2025-03-21

We as humans have often sought for something bigger than ourselves. This act of seeking may lead most people into despair because more often than not, the object of seeking is substituted by one's myriad of biases. It is a kaleidoscope of false assumptions to what we want. Desire is an act of self-discovery. Prior to obtaining the object of desire, it is a mirage. This mirage is the idea of the object of desire: what we think we want.

We want love, happiness, recognition, truth, and even the whole world. But these things must first be filtered by our own perception. What do we think love is? By that definition, is it the true definition of love? What about understanding why love is the object of our desire? Is it more of recognition rather than love? What separates love from recognition? How can we know which is which? How can we know which one is what we truly want and we're not conflating it with other things? Do we want something because it makes us look better in the eyes of others?
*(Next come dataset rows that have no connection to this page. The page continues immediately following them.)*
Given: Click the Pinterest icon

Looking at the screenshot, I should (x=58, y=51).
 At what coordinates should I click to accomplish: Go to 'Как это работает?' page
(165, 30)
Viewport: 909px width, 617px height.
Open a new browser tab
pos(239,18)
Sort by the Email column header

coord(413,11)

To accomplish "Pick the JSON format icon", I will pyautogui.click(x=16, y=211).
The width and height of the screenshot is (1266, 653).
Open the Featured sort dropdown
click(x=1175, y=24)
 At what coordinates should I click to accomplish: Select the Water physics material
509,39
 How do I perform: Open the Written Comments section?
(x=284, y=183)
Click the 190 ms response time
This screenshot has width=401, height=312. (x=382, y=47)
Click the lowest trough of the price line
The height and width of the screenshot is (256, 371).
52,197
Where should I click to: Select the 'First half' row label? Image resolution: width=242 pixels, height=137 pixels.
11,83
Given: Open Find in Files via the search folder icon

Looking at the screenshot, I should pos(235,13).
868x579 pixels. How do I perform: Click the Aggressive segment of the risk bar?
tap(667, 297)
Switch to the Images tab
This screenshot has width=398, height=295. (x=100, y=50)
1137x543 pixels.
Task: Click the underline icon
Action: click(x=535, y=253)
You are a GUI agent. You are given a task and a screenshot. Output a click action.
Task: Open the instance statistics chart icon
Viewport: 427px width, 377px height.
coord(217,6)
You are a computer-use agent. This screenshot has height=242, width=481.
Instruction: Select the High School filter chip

Is this a noble pursuit? Why would it be noble? Is what we think nobility truly means or are we just feeding our own narcissistic tendencies?

I mean, there are a lot of paths that we can take this line of questioning towards but perhaps this is also the crux of the matter when it comes to finding God. For a short answer, I can only say that The best position in pursuing God is to maintain the hiddenness and unknowability of God while forging a path towards affirming the existence of an unknowable void inside one's existence.

This is a position of meaning-making that is aligned to human nature and self-transcendence. The call of the void within is the call of the desire to know itself. Without that knowledge, God can become anything we want because of the failure to recognize the mirage that obfuscates our vision. Maintaining the idea that God is truly unknowable positions us to see the void in ourselves to humble ourselves and recognize that in each individual, there lies a desire to understand the world. That understanding must be weighed by the idea that one cannot understand the entirety of the world in one lifetime.